If you buy Avocados that are under ripe, then leave one out to ripen and refrigerate the others, as they will ripen slowly in the refrigerator.Don’t ever throw out potatoes, don’t keep in a plastic bag but in a cool dark place, cut off any sprouts and green bits and use, perfectly safe. British people throw away 24 million slices of bread EVERY DAY! Hundreds of uses for stale bread, but bread freezes well and what is even better it can be RE-FROZEN once defrosted! Use stale bread to make breadcrumbs, bread and butter pudding, bread pudding, pain perdu, and pangrattato are just a few of the everyday uses. AND what about Bananas, over 900,000 thrown away daily along with milk ( nearly 500million pints each year) ! Do you buy ready meals and throw some away, well you are in good company as £3.5 billion worth are chucked away each year! Honestly !

So here are a couple of ideas to make the most of goodies you might find lurking in your refrigerator!

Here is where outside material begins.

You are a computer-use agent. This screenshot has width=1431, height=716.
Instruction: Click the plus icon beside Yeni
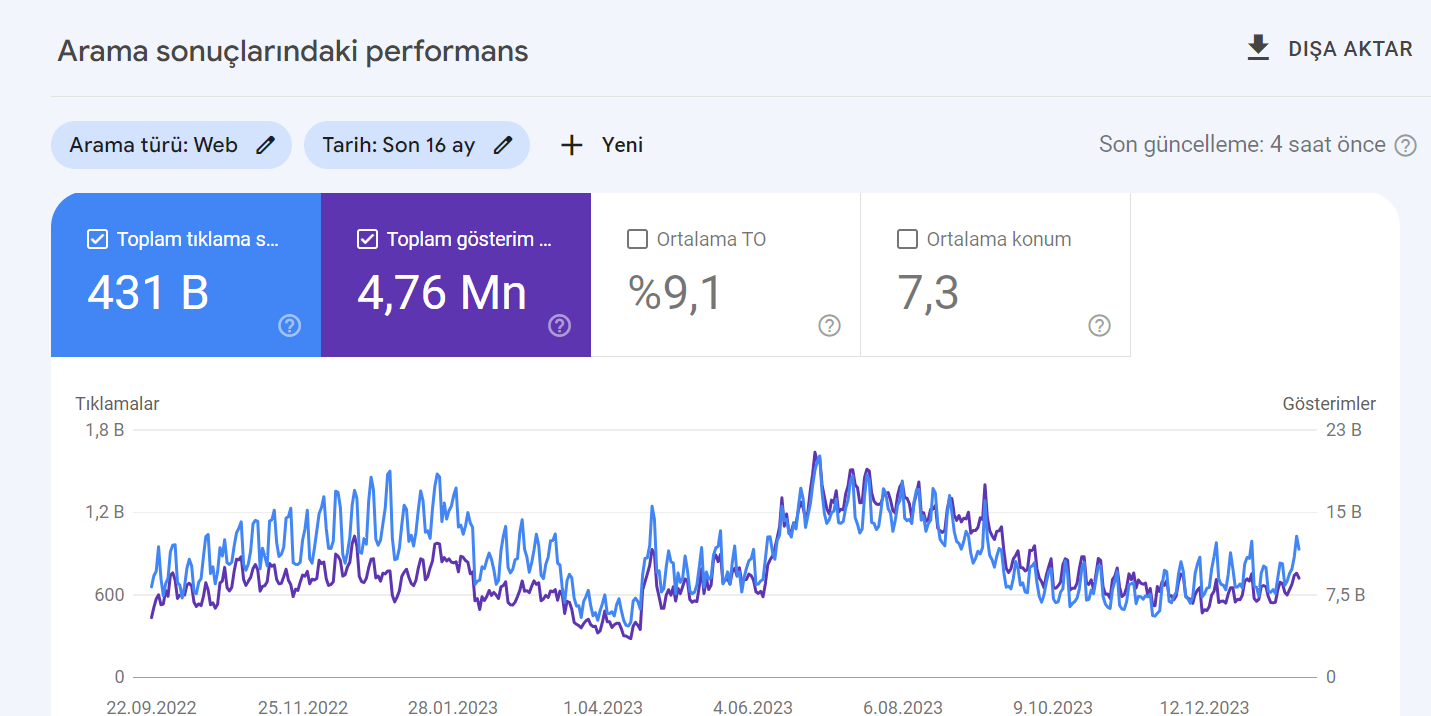coord(571,145)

My Go To recipe , or not recipe is REFRIGERATOR SOUP.! This made particularly when we are about to leave on a longish trip. A few days beforehand, I raid the refrigerator, put the large saucepan on the stove, peel and chop whatever is there. Usually vegetables but also lettuce. Always ads garlic, onions, maybe ginger and of course stock. In this case I might use a stock cube or two, but if I have real stock ( don’t throw away chicken bones, fish carcass etc, make stock, it freezes well) then I use that. Quantities do not matter. I let everything cook until soft, then when the mixture has cooled somewhat, either chunky pureé with a hand blender or smoother in a liquidiser. I often add cream or milk or yoghurt, really whatever takes my fancy and whatever I have that I need to use. TASTE AND SEASON! Very important. Leave to cool and bag. Zip lock bags are perfect, one bag makes a good lunch time bowl of soup. FREEZE FLAT, saves a lot of room in you freezer.

The other Go To, use everything up option is to make a vegetable curry. Recipes abound, but again one can be creative, using whatever there is, but always sauté some onions along with some Garlic to begin with. Peel and chop all the vegetables, and to make things go faster,these can all be pre-cooked in the microwave. Add curry powder , some Garam Masala, salt and pepper, maybe some chilli to the onions and mix well, and cook for a few minutes in either Ghee or oil, it really doesn’t matter. Then I usually add some creamed coconut and some coconut milk, along with the vegetables. Serve on rice and garnish with coriander, if there is any left! Again, flat pack and freeze, ready for dinner when you need it!